— EXERCISE REQUIREMENTS —
A. According to the interview about writing, at what age did Meg begin writing books for kids?
B. List the questions Meg asks herself after finishing a piece of writing, as given in the interview about writing.
C. Extend the interview about writing from where it stops.

— SELECTED EXCERPT —
_____

Q: How did you get into writing? And what were some experiences where you learned language had power?

MEG: I got into writing later in life. I was 40, before I started writing books for kids. I always liked to tell stories and hear stories. I loved books, but I was afraid to pursue writing as a career. First, I didn’t know any writers, I didn’t know who to ask about how to be a writer. But I also didn’t have the courage to think that I could do something that felt so impossible. I waited a long time. I had been a teacher and all kinds of other things before I decided to turn to writing. I think the notion of power and writing is the sense of relief that I feel when I write really anything, but certainly when I write for children. When I finish writing something, I sit back, and I ask myself, so what was I saying here? I’ve laid out the story. What am I pointing to? Or what part of being a kid growing up am I trying to speak to? This is the thing that feels the most important. When I’m thinking about power, it’s the power to feel better, to understand growing up better, to understand all the good things and hard things that happened to me as I was growing up a little better every time I write. In the biggest way, that’s how I see power in writing. Q: What was your childhood like?

_____

Stored dataset entries:

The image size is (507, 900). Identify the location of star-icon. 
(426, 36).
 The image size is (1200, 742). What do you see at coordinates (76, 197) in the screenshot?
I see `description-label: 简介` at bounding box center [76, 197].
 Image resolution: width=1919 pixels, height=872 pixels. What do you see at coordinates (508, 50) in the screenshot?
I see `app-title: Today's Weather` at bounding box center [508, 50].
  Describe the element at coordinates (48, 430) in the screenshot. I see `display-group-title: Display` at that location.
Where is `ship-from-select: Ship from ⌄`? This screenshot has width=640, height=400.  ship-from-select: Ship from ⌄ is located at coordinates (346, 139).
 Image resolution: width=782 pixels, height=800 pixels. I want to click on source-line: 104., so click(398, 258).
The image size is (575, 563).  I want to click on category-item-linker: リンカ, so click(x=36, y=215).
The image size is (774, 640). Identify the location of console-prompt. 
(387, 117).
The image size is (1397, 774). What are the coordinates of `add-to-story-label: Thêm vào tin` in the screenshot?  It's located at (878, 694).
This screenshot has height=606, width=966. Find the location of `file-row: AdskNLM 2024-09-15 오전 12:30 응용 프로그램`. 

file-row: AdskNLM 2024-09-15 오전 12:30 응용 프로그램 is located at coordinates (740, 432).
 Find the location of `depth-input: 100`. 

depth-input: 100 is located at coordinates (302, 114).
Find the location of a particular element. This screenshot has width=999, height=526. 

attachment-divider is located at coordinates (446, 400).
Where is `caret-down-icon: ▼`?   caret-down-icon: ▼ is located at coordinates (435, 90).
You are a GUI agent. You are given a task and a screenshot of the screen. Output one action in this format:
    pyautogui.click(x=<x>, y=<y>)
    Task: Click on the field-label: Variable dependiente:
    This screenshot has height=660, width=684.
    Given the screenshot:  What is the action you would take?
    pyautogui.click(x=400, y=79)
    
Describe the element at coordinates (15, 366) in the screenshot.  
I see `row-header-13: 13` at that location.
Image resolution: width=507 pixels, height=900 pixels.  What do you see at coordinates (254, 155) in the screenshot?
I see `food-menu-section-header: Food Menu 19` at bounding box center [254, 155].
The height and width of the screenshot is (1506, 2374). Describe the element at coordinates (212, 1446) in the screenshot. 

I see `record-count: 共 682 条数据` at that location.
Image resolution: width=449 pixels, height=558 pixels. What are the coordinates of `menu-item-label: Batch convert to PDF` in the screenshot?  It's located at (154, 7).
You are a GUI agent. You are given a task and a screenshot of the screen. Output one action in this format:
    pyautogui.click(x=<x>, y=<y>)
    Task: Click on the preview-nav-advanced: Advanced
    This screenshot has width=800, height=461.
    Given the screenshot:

_____

— ANSWERS TO THE TASKS —
A. Meg began at 40.

B.
- So what was I saying here?
- What am I pointing to?
- What part of being a kid growing up am I trying to speak to?

C.
MEG: I found it excruciating sometimes. I’m the daughter of people who arrived in this country in the early 60s. My parents came from Cuba, and at that time, Cuba was changing from one form of government to a Communist form of government. My family did not want to live in a communist country. They were part of the exodus out of the country, and, and when they left, they couldn’t leave altogether. My father left first, then my mother and my sister. There was a fracturing of the family. And in that fracturing, my parent’s marriage didn’t survive. When my mother found herself in this country, she had my five-year-old sister with most of her family still in Cuba. She was here in a new country, and she didn’t speak the language. And she was pregnant. She gave birth to me, and my father had left several weeks before. The start of my life was sort of traumatic and chaotic because I’m the daughter of people who lost their country. My mother took a job in a factory, there lonely, and all kinds of things. All of those feelings, in addition to just being a teenager, trying to make sense of teachers and people I was dating and friends and social stuff and all of that. It’s like, when you ask someone, how was school today? It wasn’t any one way, right? It’s every kind of way, minute by minute. I think when people asked me what my childhood was, it was all kinds of ways. It had painful moments, it had happy moments, it had a little bit of everything.

Q: What inspired you to write Merci Suárez Changes Gears?

MEG: So many things. I had it started as a short story in this anthology called flying lessons and other stories. An author and editor, Ellen Oh, cofounder of We We Need Diverse Books had asked ten authors to write a story that featured a main character who was a person from a marginalized community. I naturally picked up a Latino girl and I set it in Florida, I had spent some time living in Florida on my own with my husband and my children. I was sort of thinking about my grandmother’s condo at the time, and I was thinking of all kinds of things about school and more. I wrote this short story. It’s called “Sol Painting, Inc.” But when I finished writing that story, I found that I really loved Merci. As a to add something into all of the wonderful books that are coming out written by different Latino authors. I wanted to add something that was a celebration. Like a painting of the families that that I knew. Q: What advice would you give kids who want to be an author like you?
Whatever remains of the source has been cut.